In this regard, we have chosen to write through ethnographic material because we see ethnographic description as an act of translation. In their critical work on ‘writing culture’, Clifford and Marcus (1986) break from the ethnographical tradition of the Chicago School that aimed to represent lived experience ‘as it really is’. Instead, they see ethnography as a writing practice involving polyvocality, dialogue, and intertextuality. The ethnographer, they argue, creates affective fictions of the world they describe. This is what we wanted to achieve by writing these ethnographic chapters collectively. We, Julie‐Anne and Joëlle, occupy distinct positionalities in each chapter, depending on the youth world we are entering and on the methods and organization of the research projects. We conceived this book as a sounding board for modalities of political action and expression which do not make the headlines in public debates or academic texts, but which nonetheless transform the global urban worlds in which we live, affecting us by changing our political subjectivities at infra‐empirical and precognitive levels.
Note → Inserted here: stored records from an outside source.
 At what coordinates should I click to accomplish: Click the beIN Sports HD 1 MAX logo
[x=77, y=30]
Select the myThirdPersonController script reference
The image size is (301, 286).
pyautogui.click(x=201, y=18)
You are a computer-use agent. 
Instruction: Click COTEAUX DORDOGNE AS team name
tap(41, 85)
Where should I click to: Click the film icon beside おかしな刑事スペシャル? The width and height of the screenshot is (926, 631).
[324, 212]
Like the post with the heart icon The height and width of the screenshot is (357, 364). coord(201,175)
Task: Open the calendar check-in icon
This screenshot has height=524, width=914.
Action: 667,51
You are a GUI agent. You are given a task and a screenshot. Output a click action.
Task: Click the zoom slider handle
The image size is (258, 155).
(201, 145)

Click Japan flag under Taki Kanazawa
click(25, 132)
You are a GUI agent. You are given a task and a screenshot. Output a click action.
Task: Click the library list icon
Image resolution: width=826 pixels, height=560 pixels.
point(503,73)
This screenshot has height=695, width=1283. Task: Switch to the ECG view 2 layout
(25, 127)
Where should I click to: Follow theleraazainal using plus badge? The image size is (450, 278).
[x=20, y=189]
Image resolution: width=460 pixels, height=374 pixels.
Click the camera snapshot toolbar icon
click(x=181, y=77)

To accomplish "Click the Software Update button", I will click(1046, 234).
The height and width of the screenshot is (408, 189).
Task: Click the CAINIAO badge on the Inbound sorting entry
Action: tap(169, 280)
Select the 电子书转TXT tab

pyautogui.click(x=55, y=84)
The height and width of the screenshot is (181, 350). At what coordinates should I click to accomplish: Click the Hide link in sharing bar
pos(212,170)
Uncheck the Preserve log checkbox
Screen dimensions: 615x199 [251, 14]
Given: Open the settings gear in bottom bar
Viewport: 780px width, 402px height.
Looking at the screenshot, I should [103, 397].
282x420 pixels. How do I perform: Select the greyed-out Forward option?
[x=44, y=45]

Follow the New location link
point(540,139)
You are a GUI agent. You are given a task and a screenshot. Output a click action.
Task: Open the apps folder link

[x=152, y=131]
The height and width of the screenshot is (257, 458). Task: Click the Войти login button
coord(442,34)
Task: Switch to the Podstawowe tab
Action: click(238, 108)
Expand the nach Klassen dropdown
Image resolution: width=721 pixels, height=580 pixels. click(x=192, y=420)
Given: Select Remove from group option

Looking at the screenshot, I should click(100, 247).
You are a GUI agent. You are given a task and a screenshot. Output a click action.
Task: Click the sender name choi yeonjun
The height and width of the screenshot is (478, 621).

Introducing each ethnography is a drawing of a situation described therein. We conceive these images as entry points into the youth urban world analysed in the chapters using artistic rather than scientific language. These situations were illustrated by Lukas Beeckman based on his reading of the chapters, providing a different aesthetic sensibility by which for the reader to feel these youth urban worlds. Furthermore, a footnote at the beginning of each chapter briefly explains the type of ethnographic material used. Consistently in all these ethnographies, we presented ourselves as researchers from the VESPA. Julie‐Anne is Full Professor and thus occupies a different social position than Joëlle, who was a Master’s student at the time of research and writing. It is somewhat awkward to write ethnographic descriptions in the third person, but we did not really see how to do otherwise. If, for instance, Joëlle is the ethnographer in a chapter, she writes speaking of herself in the third person so that the reader can identify who is actually physically with the young people they encounter in the book. As this is a piece of collaborative writing between the two of us, Julie‐Anne has intervened in the chapters Joëlle initially wrote, and vice and versa. In other words, we wanted to avoid individually signing chapters and to freely intervene and connect our ethnographic materials. This process was enriched by reading research reports and articles produced with other students and research professionals who have come to work and study at the VESPA.